While the slowing economy has not as yet caused a decline in the percentage of home loans applications being approved by the banks, they have begun to raise deposit requirements in recent months.
This is according to Shaun Rademeyer, CEO of mortgage originator, BetterLife Home Loans.
“Our statistics show that as yet we are still securing approvals for 75% of the home loan applications we submit, and that the banks are still keen to grant home loans.
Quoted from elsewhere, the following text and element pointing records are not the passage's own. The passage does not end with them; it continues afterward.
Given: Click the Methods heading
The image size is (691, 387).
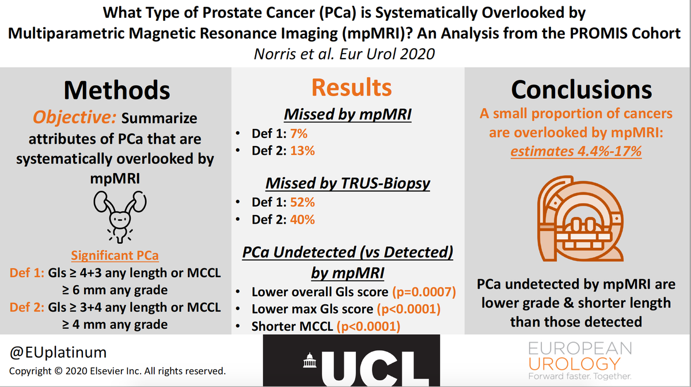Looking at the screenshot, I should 117,90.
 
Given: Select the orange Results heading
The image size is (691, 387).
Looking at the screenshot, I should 351,87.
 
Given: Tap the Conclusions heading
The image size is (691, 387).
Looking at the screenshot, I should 582,90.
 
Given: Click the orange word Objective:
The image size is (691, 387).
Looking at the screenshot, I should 74,118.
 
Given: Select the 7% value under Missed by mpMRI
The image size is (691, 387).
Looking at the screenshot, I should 298,133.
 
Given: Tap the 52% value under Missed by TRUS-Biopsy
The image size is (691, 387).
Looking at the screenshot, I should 302,202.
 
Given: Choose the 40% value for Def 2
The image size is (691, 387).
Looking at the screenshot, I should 302,220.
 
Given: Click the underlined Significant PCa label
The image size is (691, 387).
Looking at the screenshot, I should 115,255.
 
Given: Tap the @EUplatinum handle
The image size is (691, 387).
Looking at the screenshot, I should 58,352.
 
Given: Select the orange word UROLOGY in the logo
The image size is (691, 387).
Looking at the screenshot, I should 574,363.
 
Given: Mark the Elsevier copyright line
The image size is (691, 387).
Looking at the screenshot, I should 117,371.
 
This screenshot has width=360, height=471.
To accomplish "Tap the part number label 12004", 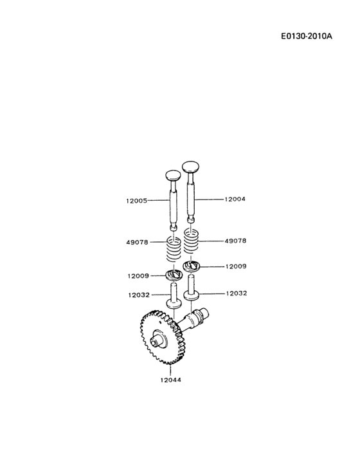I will click(235, 199).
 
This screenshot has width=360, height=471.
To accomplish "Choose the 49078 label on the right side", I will click(236, 241).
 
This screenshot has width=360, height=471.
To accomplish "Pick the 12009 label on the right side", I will click(236, 266).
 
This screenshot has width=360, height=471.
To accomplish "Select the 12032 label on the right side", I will click(236, 293).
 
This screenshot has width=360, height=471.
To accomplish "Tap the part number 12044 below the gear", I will click(170, 380).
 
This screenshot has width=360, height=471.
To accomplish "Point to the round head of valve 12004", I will click(192, 166).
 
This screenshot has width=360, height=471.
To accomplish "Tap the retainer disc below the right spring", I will click(192, 266).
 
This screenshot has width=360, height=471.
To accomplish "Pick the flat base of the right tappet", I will click(191, 296).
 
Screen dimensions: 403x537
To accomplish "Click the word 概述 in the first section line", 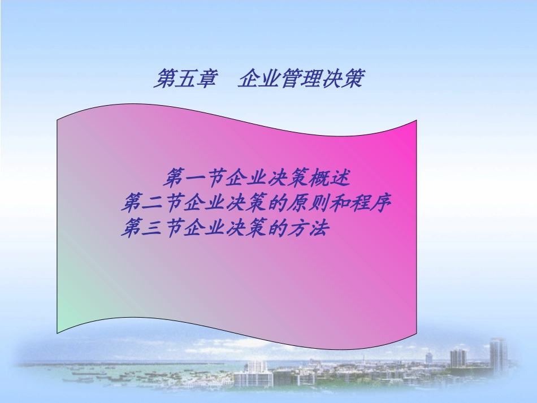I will click(x=334, y=179).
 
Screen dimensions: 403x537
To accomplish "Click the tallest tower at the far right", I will click(x=498, y=354).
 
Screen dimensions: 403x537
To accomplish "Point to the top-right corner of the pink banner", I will click(x=416, y=122).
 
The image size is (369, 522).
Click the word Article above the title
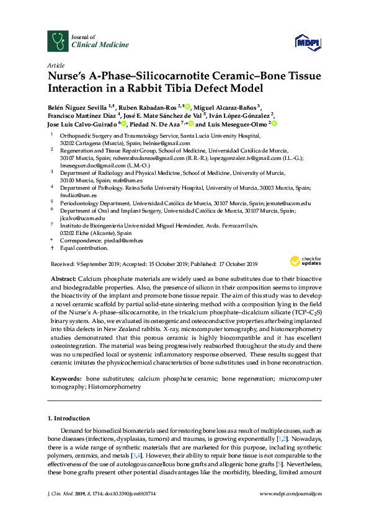pyautogui.click(x=55, y=65)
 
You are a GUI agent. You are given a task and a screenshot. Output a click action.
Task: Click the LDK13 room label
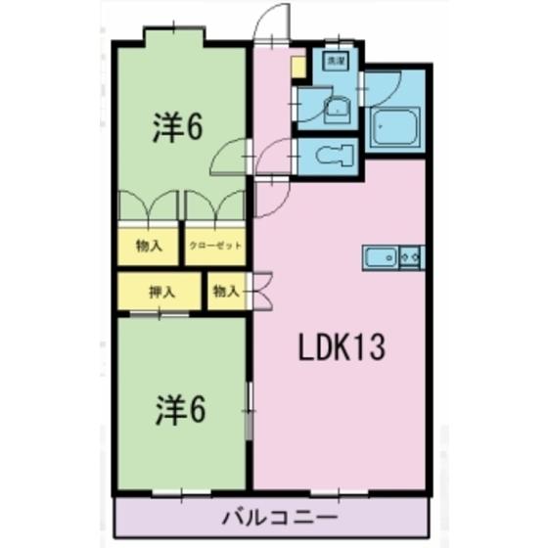click(342, 346)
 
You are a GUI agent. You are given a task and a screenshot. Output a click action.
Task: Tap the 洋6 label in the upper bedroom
click(178, 128)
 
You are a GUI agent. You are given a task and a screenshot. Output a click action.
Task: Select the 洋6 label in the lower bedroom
click(178, 412)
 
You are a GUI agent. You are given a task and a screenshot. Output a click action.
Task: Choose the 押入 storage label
click(160, 291)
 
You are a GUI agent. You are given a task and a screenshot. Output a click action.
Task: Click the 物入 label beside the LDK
click(225, 290)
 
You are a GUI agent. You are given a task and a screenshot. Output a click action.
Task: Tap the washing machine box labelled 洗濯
click(336, 62)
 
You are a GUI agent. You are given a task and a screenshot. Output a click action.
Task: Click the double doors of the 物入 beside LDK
click(259, 290)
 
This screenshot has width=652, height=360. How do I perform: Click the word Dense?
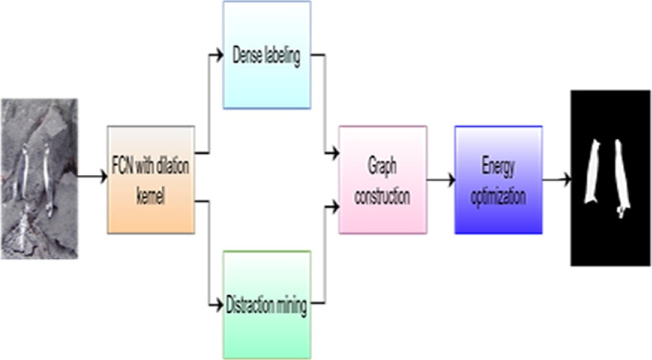point(248,56)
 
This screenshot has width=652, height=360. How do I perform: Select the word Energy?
point(499,167)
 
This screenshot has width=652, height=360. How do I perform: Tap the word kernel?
point(151,196)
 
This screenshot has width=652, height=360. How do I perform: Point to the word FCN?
point(124,165)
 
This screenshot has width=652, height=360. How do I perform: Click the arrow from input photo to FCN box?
point(92,176)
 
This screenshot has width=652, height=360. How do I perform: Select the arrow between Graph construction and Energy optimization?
point(440,178)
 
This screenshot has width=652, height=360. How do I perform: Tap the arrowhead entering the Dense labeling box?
point(219,56)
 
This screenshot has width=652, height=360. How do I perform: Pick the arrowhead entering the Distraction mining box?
point(219,304)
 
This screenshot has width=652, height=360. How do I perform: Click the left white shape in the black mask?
point(595,171)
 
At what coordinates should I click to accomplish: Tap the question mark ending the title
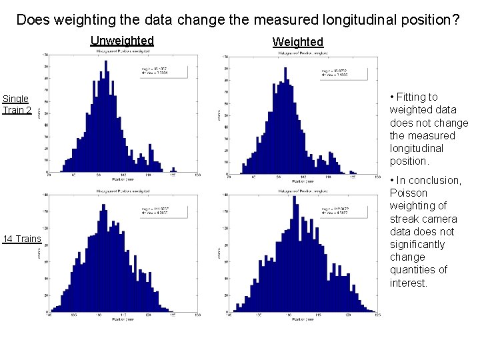[x=455, y=20]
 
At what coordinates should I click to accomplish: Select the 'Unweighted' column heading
[x=122, y=41]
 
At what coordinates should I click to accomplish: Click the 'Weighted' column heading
[x=297, y=42]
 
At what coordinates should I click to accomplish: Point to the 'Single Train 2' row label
[x=16, y=104]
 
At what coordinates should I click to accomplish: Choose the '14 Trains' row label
[x=22, y=239]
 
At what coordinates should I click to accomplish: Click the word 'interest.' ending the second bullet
[x=409, y=283]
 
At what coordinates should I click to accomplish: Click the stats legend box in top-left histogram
[x=163, y=71]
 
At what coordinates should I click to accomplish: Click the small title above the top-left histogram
[x=121, y=51]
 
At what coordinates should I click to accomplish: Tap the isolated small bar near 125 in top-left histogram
[x=174, y=169]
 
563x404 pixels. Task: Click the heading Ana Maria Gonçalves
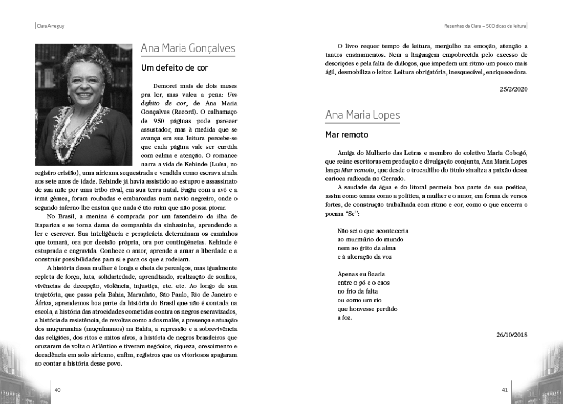pos(188,49)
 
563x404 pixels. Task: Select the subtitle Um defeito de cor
pos(175,68)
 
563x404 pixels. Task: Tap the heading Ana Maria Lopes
pos(362,115)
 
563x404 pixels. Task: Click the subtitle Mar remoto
pos(347,135)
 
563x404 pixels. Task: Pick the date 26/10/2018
pos(511,335)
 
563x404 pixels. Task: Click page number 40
pos(57,390)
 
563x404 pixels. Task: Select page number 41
pos(505,390)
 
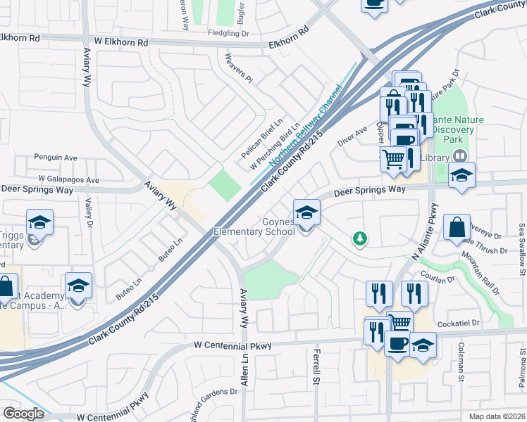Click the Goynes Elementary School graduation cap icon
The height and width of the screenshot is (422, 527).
[306, 212]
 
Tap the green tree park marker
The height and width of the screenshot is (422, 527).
[360, 239]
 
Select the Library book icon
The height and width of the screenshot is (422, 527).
[459, 156]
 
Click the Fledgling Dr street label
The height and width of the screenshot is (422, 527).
[228, 33]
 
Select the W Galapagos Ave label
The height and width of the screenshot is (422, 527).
[68, 180]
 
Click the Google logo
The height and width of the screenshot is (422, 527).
[23, 414]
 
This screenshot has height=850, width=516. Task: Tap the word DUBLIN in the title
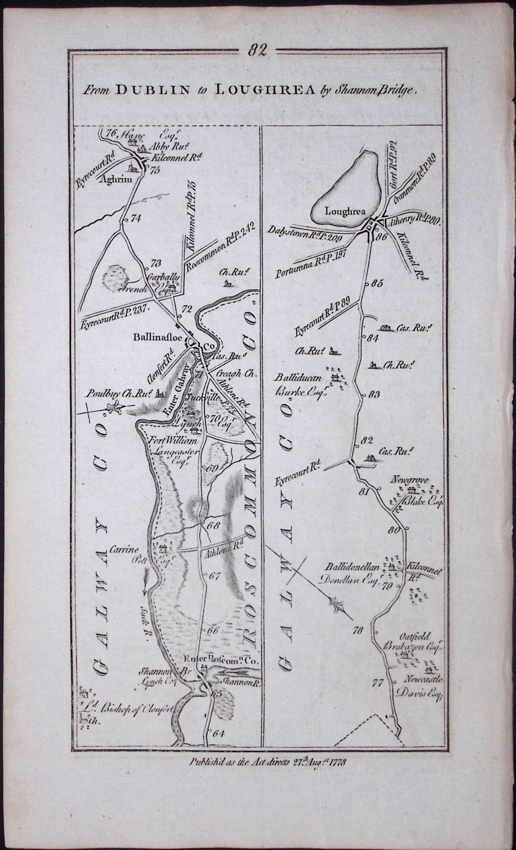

However, they are applying strict affordability criteria in terms of the National Credit Act, with the result that most buyers now require a bigger percentage of the purchase price as a deposit than they did a year ago,” he said.
“The main reason for this change is the steady rise in interest rates since July last year, which has pushed up the monthly repayments on all kinds of debt and, combined with rising inflation, has put many household budgets under pressure and negatively affected housing affordability.”
Average deposit required per price category
|#||Purchase price||Av deposit 12-months||Maximum % of purchase price|
|1||R0 – R250,000||R17,205||–|
|2||R250,000 – R500,000||R30,638||12.3%|
|3||R500,000 – R1 million||R93,371||18.7%|
|4||R1 million – R1.5 million||R222,353||22.2%|
|5||R1.5 million – R2.5 million||R432,277||28.8%|
After paying all their monthly bills, many households just don’t have enough disposable income left to comfortably afford a bond repayment.
In such circumstances, the banks have no choice but to restrict the size of loans they make – with the result that prospective buyers must either purchase less expensive properties or put down bigger deposits, the mortgage originator said.
“Indeed, as the table shows, there is a ‘sliding scale’ of deposit payments according to property price, with buyers who fall into the R250,000 to R500,000 purchase price category currently paying an average of around R31,000, for example, and those who fall into the R500,000 to R1 million category paying an average of around R93,000.”
New data on new mortgage lending from the South African Reserve Bank showed a significant year-on-year decline – which is in line with numerous indicators of residential activity pointing to slowdown in the property sector.
The June 2016 SARB Quarterly Bulletin showed the value of new residential mortgage loans granted have declined by 14.57% year-on-year for the 1st quarter of 2016.